Revise the records below by replacing each occurrence of "Where should I click to" with "Where do I click to", leaving all other text unchanged.

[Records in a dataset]
_ _ _ _ _ _ _
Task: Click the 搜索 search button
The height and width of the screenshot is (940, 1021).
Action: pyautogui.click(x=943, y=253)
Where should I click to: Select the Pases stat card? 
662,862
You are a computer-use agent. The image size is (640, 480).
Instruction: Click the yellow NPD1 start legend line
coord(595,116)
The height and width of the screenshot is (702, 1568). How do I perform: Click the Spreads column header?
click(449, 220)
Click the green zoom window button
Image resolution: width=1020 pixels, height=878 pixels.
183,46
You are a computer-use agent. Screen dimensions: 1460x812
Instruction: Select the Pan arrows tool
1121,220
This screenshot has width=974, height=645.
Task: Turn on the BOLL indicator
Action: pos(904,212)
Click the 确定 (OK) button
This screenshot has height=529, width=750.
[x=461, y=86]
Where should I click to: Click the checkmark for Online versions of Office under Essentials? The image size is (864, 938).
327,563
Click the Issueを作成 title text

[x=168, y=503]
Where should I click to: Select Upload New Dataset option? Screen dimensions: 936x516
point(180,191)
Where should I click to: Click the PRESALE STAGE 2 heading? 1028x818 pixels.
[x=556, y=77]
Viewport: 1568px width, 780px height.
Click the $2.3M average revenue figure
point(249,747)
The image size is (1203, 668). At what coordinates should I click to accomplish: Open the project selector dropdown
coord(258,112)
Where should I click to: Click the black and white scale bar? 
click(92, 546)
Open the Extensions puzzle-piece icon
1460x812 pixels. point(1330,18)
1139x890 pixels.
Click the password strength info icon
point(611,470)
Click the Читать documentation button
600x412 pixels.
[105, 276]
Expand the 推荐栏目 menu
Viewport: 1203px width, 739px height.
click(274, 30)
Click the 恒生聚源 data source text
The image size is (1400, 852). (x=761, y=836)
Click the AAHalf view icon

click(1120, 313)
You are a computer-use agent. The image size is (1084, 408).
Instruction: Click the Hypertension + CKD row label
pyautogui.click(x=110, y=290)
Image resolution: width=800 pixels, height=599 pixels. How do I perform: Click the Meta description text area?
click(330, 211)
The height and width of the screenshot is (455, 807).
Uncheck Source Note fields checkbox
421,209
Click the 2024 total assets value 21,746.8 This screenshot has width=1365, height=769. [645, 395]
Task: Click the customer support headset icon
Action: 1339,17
_ _ _ _ _ _ _
● **ANSWER TO THE PROBLEM**:
Task: Click the 搜索 search button
The height and width of the screenshot is (940, 1021).
Action: pyautogui.click(x=943, y=253)
Where do I click to: Select the Pases stat card? 
662,862
You are a computer-use agent. The image size is (640, 480).
Instruction: Click the yellow NPD1 start legend line
coord(595,116)
The height and width of the screenshot is (702, 1568). How do I perform: Click the Spreads column header?
click(449, 220)
Click the green zoom window button
Image resolution: width=1020 pixels, height=878 pixels.
183,46
You are a computer-use agent. Screen dimensions: 1460x812
Instruction: Select the Pan arrows tool
1121,220
This screenshot has width=974, height=645.
Task: Turn on the BOLL indicator
Action: pos(904,212)
Click the 确定 (OK) button
This screenshot has height=529, width=750.
[x=461, y=86]
Where do I click to: Click the checkmark for Online versions of Office under Essentials? The image size is (864, 938).
327,563
Click the Issueを作成 title text

[x=168, y=503]
Where do I click to: Select Upload New Dataset option? Screen dimensions: 936x516
point(180,191)
Where do I click to: Click the PRESALE STAGE 2 heading? 1028x818 pixels.
[x=556, y=77]
Viewport: 1568px width, 780px height.
Click the $2.3M average revenue figure
point(249,747)
The image size is (1203, 668). At what coordinates should I click to accomplish: Open the project selector dropdown
coord(258,112)
Where do I click to: Click the black and white scale bar? 
click(92, 546)
Open the Extensions puzzle-piece icon
1460x812 pixels. point(1330,18)
1139x890 pixels.
Click the password strength info icon
point(611,470)
Click the Читать documentation button
600x412 pixels.
[105, 276]
Expand the 推荐栏目 menu
Viewport: 1203px width, 739px height.
click(274, 30)
Click the 恒生聚源 data source text
The image size is (1400, 852). (x=761, y=836)
Click the AAHalf view icon

click(1120, 313)
You are a computer-use agent. The image size is (1084, 408).
Instruction: Click the Hypertension + CKD row label
pyautogui.click(x=110, y=290)
Image resolution: width=800 pixels, height=599 pixels. How do I perform: Click the Meta description text area?
click(330, 211)
The height and width of the screenshot is (455, 807).
Uncheck Source Note fields checkbox
421,209
Click the 2024 total assets value 21,746.8 This screenshot has width=1365, height=769. [645, 395]
Task: Click the customer support headset icon
Action: 1339,17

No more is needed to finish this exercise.